Standing Bodies (2021)
Showing alongside these are recent papier-maché sculptures, including Standing Bodies – five large-scale works that are among the most dynamic of Ibrahim’s semi-figurative sculptures to date. His three-dimensional works materialize spontaneously through weeks of experimentation with various materials, using coloured or black and white paper, though often mixing in leaves, grass, tea, coffee, or tobacco to produce nuanced natural and neutral tones. Some are anthropomorphic and dynamic – others emerge as organic plant-like forms, and some are toy-like. Whereas a few clearly relate to those in the Venice installation, in contrast to it, here we are presented with an eclectic range of objects – trees, combs, robots, various humanoid figures, flowers etc. The interchangeability of titles underlines the flexibility and mutability of Ibrahim’s visual language.

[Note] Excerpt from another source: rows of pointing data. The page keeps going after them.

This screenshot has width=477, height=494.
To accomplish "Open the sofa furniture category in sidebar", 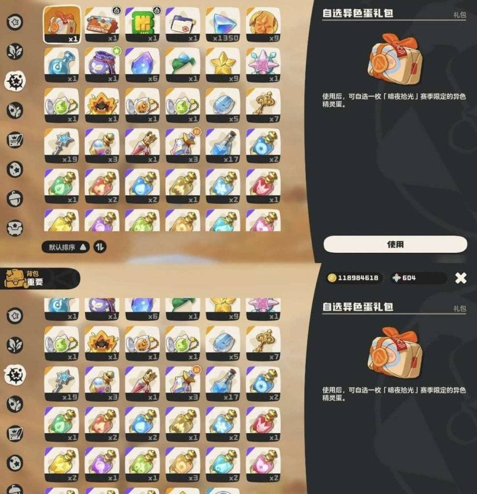I will tap(15, 228).
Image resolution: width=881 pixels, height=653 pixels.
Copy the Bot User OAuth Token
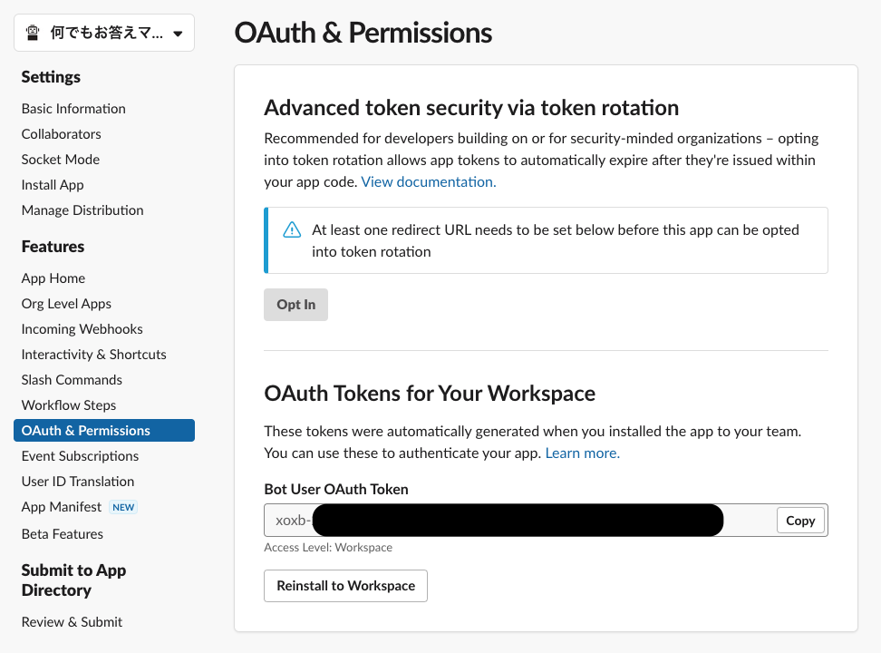tap(800, 521)
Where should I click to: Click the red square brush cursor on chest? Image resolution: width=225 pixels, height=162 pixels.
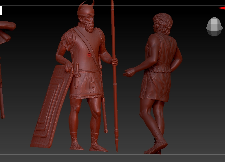[x=89, y=54]
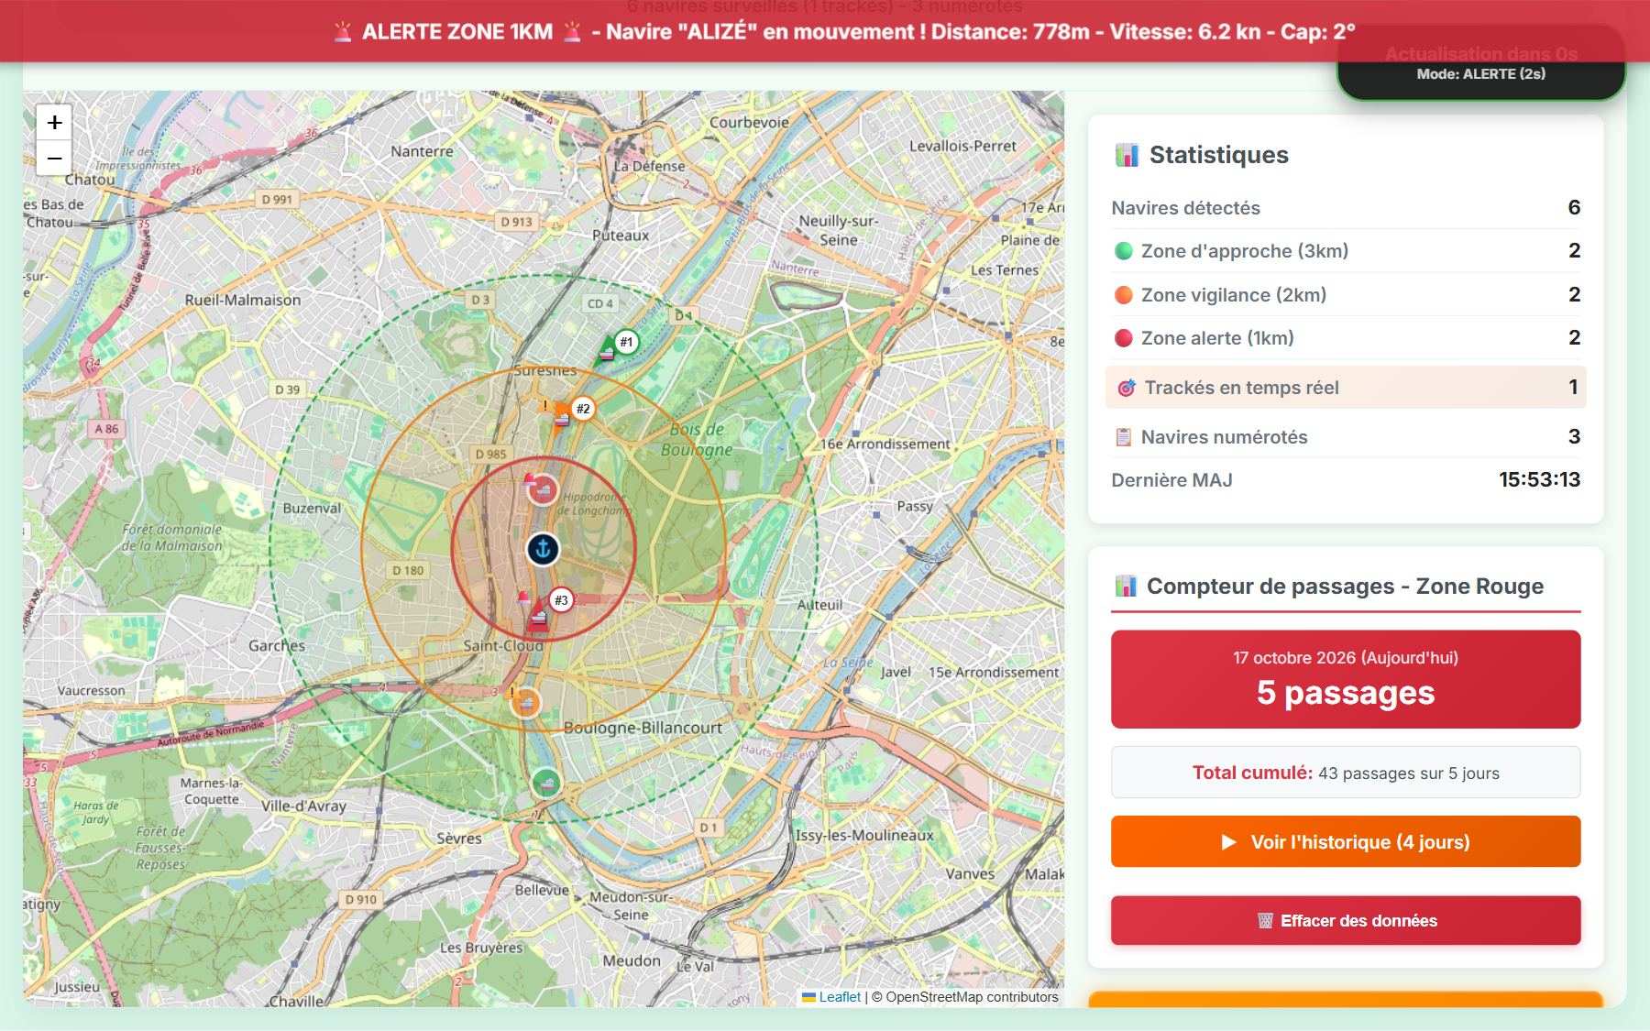Select ship marker labeled #3
Viewport: 1650px width, 1031px height.
pyautogui.click(x=561, y=600)
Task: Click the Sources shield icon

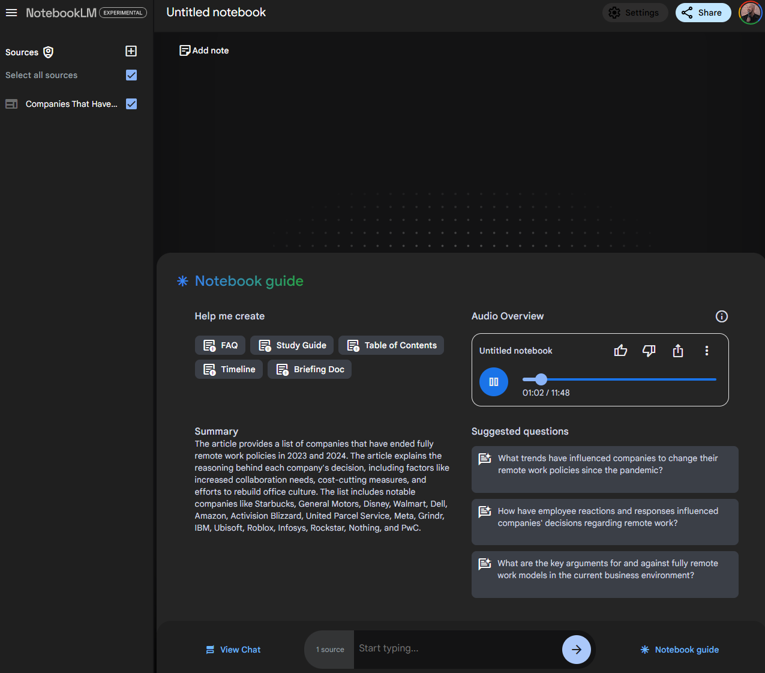Action: (x=48, y=52)
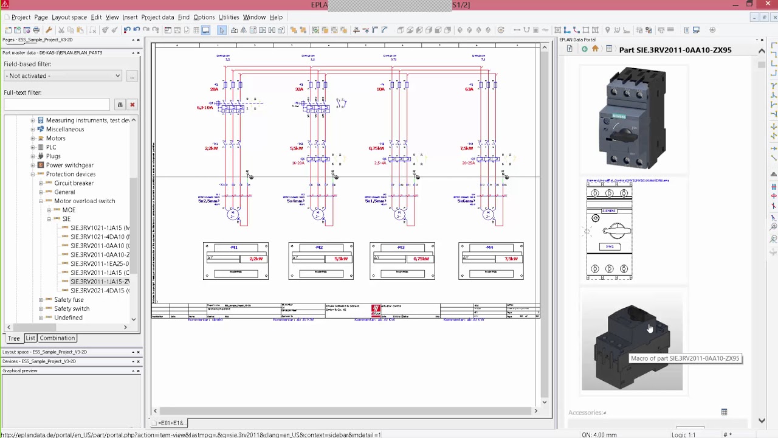Collapse the Protection devices tree node
The height and width of the screenshot is (438, 778).
pos(33,174)
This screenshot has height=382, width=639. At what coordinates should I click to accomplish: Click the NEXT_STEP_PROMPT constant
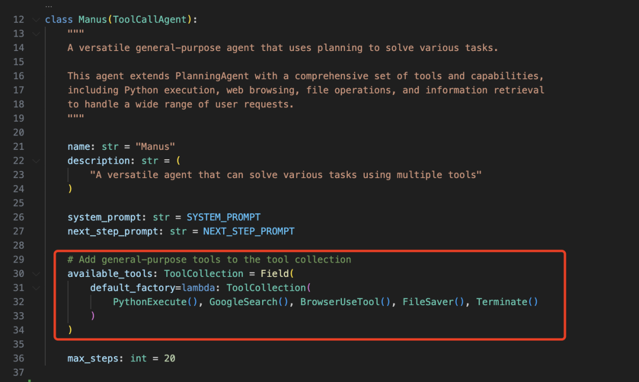(x=249, y=231)
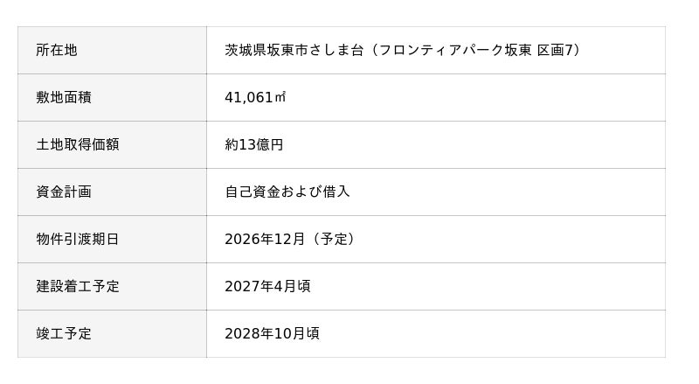Click the 竣工予定 label cell
The height and width of the screenshot is (384, 699).
pyautogui.click(x=64, y=334)
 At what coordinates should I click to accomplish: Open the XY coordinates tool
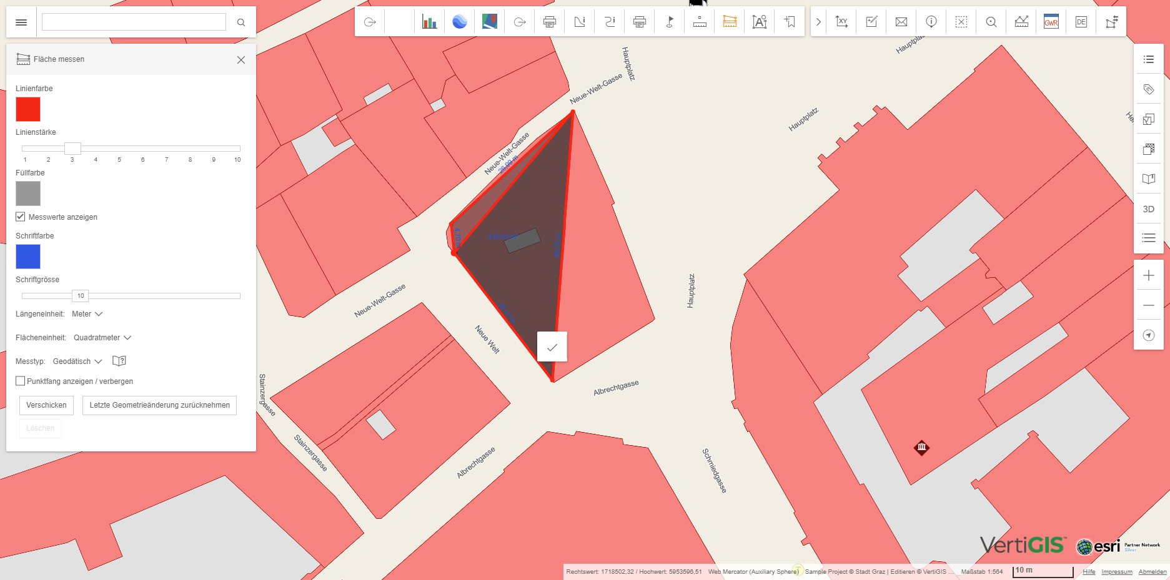[x=841, y=22]
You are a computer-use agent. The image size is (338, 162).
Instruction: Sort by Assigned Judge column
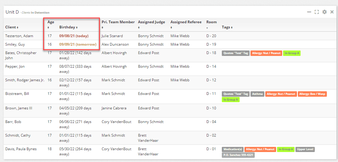click(x=151, y=24)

“In the beginning, the figures looked like they were going to be like people. As I started the work, I found that, no, it has become a forest, as the figures were becoming trees.”
Rooted in his former semi-figural investigations, the new body of work presented in Embryonic Coat is quintessential of Ibrahim’s practice – the intuitive repetition of mark-making and forms in his paintings, the automatic almost subconscious object-making of his sculptures are both analogues to organic growth.
“In art, you search for the others who are also different, similar to you. You may find someone like you in the States, another in the UK, another similar to you in Asia, and so on. Ultimately, this becomes your quest; this is what art is. Therefore, you are an artist because you are connecting to – communicating with – artists. What you present is a message that is read within the context of art. The art allows you to find your kind.”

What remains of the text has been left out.